Task brief: Please copy exactly the line containing "Screen dimensions: 1536x714" and every line after it, through the last line of the records below, leaving out all pictures.

'''

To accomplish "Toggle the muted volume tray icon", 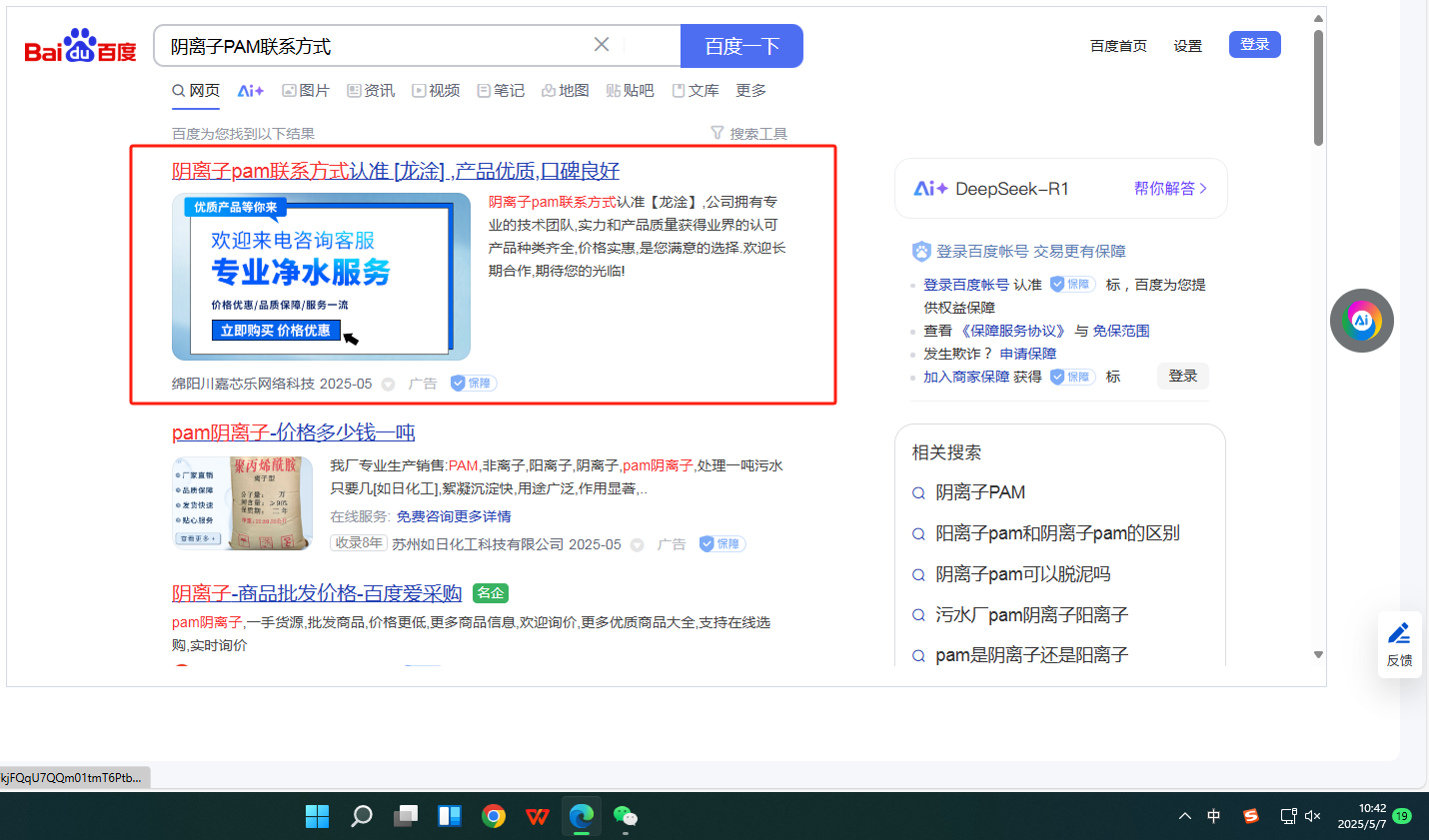I will tap(1313, 816).
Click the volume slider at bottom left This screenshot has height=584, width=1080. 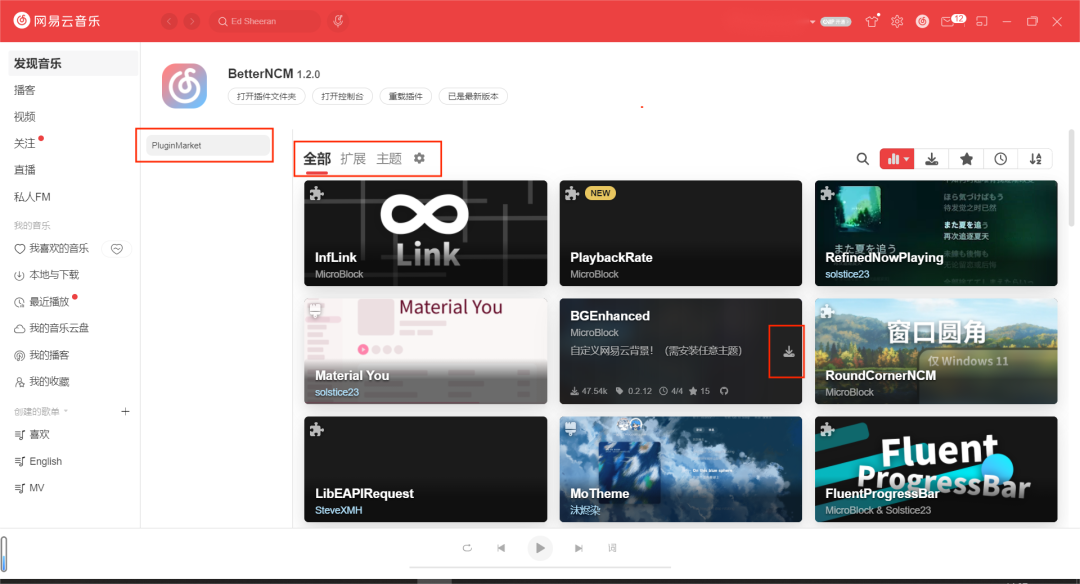point(4,554)
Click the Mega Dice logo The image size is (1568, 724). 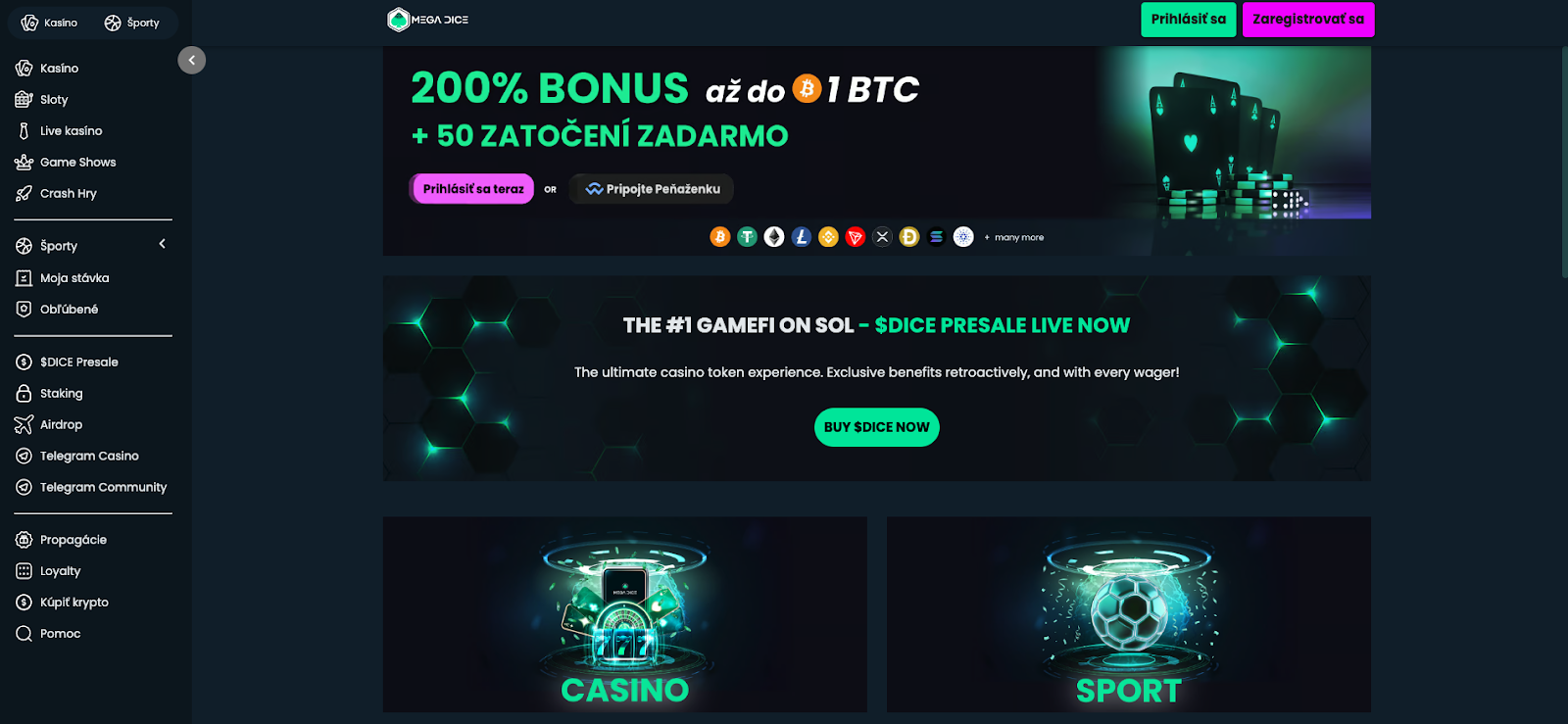[x=427, y=20]
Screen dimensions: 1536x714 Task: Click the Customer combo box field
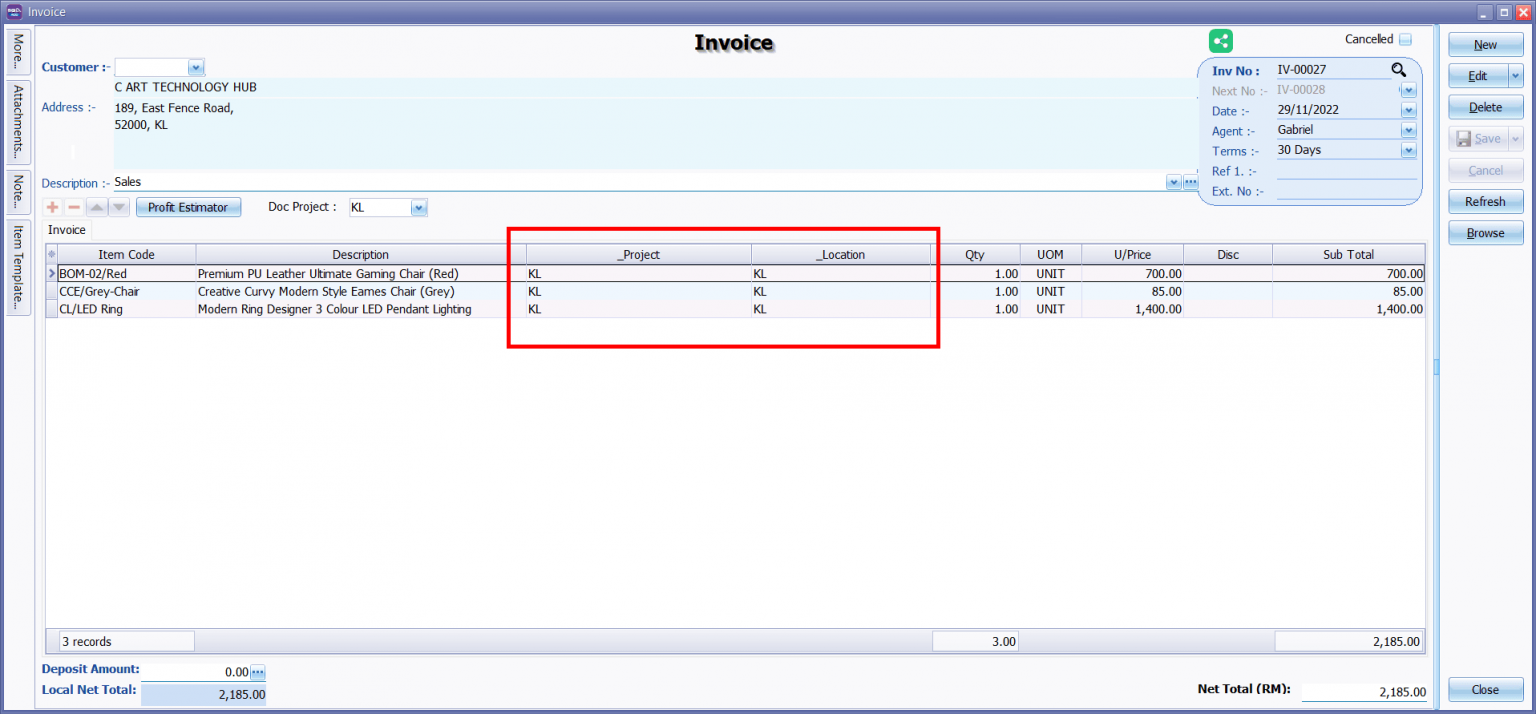[x=152, y=67]
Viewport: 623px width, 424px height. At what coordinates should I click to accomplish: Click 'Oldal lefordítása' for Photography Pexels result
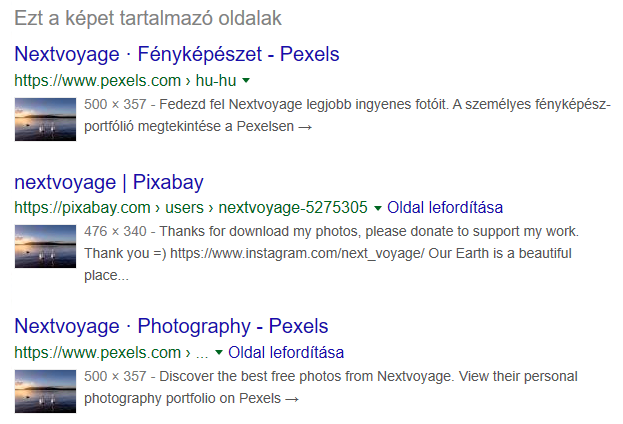286,352
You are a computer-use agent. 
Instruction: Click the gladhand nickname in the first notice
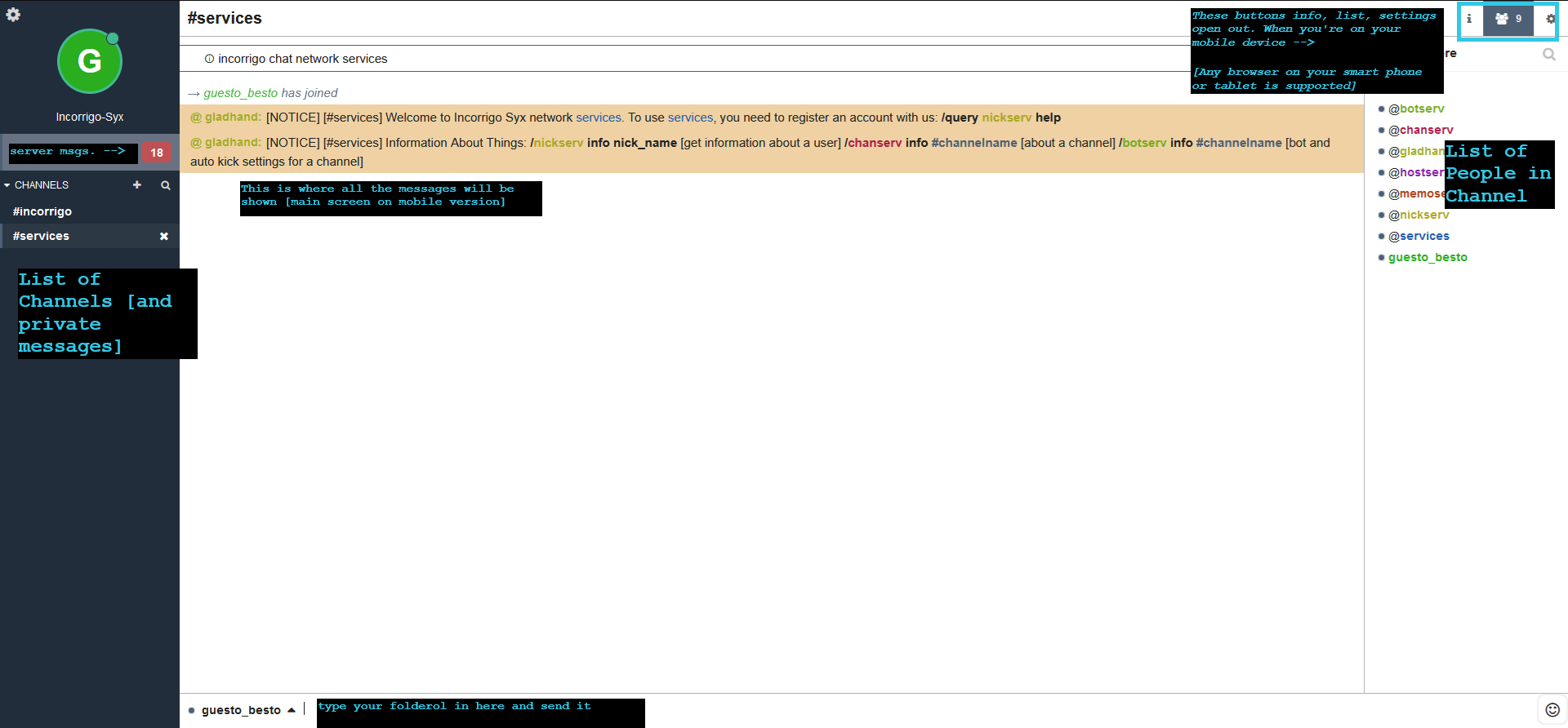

'''

Solution below:
Screen dimensions: 1536x714 Task: Click the Customer combo box field
[x=152, y=67]
Viewport: 623px width, 424px height. At what coordinates should I click to accomplish: Click 'Oldal lefordítása' for Photography Pexels result
286,352
You are a computer-use agent. 
Instruction: Click the gladhand nickname in the first notice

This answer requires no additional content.